Bangladeshi television director, screenwriter and actor

Mabrur Rashid Bannah (born 23 October 1988) is a Bangladeshi television and OTT director, screenwriter, and actor. He made his directorial debut in 2011 and has since directed more than 300 television dramas, serials, telefilms and short films.

Initially recognised for directing romantic and family-oriented television dramas, Bannah later attracted attention for works inspired by the July Revolution, political repression and contemporary social issues.
== Early life and education ==

Mabrur Rashid Bannah was born in Dhaka, Bangladesh. He is the eldest of three siblings. Around 2009, he began his creative career as a photographer before contributing photographs to the Bengali daily Samakal.

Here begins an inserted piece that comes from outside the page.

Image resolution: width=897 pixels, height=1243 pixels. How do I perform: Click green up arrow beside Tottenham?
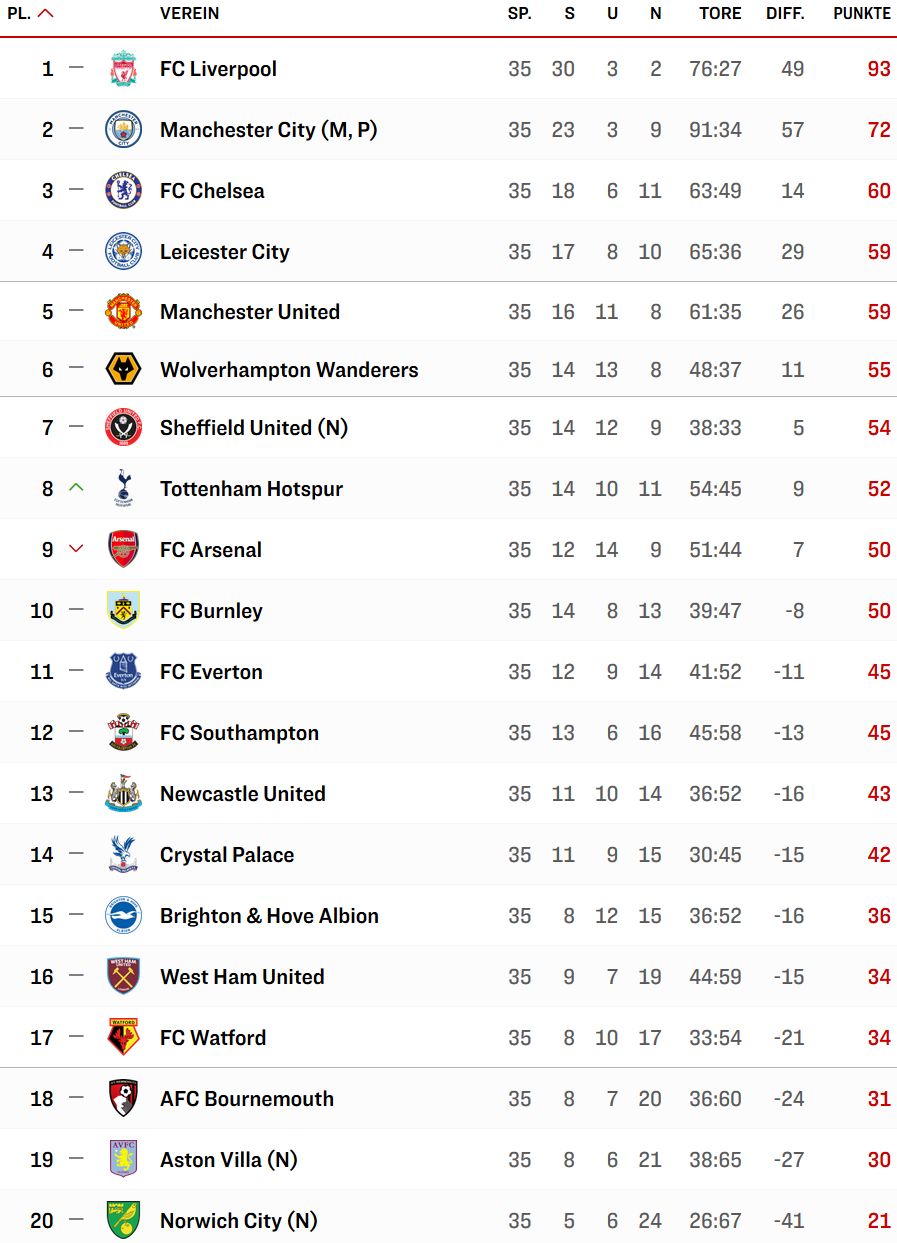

He graduated from the Department of Communication and Media Studies at the University of Development Alternative (UODA).

== Career ==

Bannah worked as an assistant director under television director Iftekhar Ahmed Fahmi for three years, where he gained practical experience in television production. His directorial debut came in December 2011 with the telefilm Flashback, which premiered on NTV. The production starred veteran actors Ali Zaker and Abul Hayat.

In 2015, Desh TV aired his television serial Nine & a Half, written by Tuhin Russell. The series follows the lives of a group of university students.

His Eid al-Adha television drama Mayer Dak, produced by Akbar Haider Munna and released in 2021, received significant audience attention and accumulated several million views on YouTube.

In October 2020, his short film Amar Oporadh Ki? and Madboy–Relaunched, in which he appeared as an actor under the direction of Touhid Ashraf, were released on Amazon Prime Video.
=== Political fiction and later work ===

Following the July Revolution, Bannah's work increasingly focused on political and social themes. In early 2025, he directed the political fiction Nasta, followed by the web film Lunch. According to contemporary media coverage, both productions drew inspiration from allegations of political repression during the previous government's tenure and the reported existence of the detention facility known as Aynaghar.

The productions portray the experiences of ordinary people during periods of political unrest and include fictional narratives inspired by events associated with the July Revolution.

In May 2026, Bannah wrote, directed and produced the television drama Helmet Bahini, based on the July movement, and also appeared in the production as an actor.

In August 2024, he announced plans to produce a feature film inspired by the deaths of Abu Sayed and Abrar Fahad. In October 2024, Samakal reported that the project remained in development.

== Selected works ==

- Flashback (2011)
- Nine & a Half (2015)
- Ashroy (2019)
- Mayer Dak (2021)
- Sweeper Man (2021)
- Nasta (2025)
- Lunch (2025)
- Helmet Bahini (2026)
== Awards and recognition ==

Bannah's productions Ashroy, Sweeper Man, and Mayer Dak received a combined total of 28 awards in various categories at the Nexgen International Film Festival and the Paradox International Film Festival.

== Personal life ==

Bannah is married to Saniya Afrin, the Finance Director of Underground Creative Factory (UCF). During the COVID-19 lockdown in 2020, she worked as the cinematographer for Bannah's web series Bhai Brothas.His mother died in October 2023.

== Threats ==

In May 2026, following the release of the political fiction drama Helmet Bahini, Bannah stated on social media that he had been receiving repeated death threats.

At around the same time, Daily Amar Desh reported allegations that Arshad Adnan, the son of then-President Mohammed Shahabuddin, had threatened Bannah over his involvement in the July movement. The allegation received coverage in Bangladeshi media.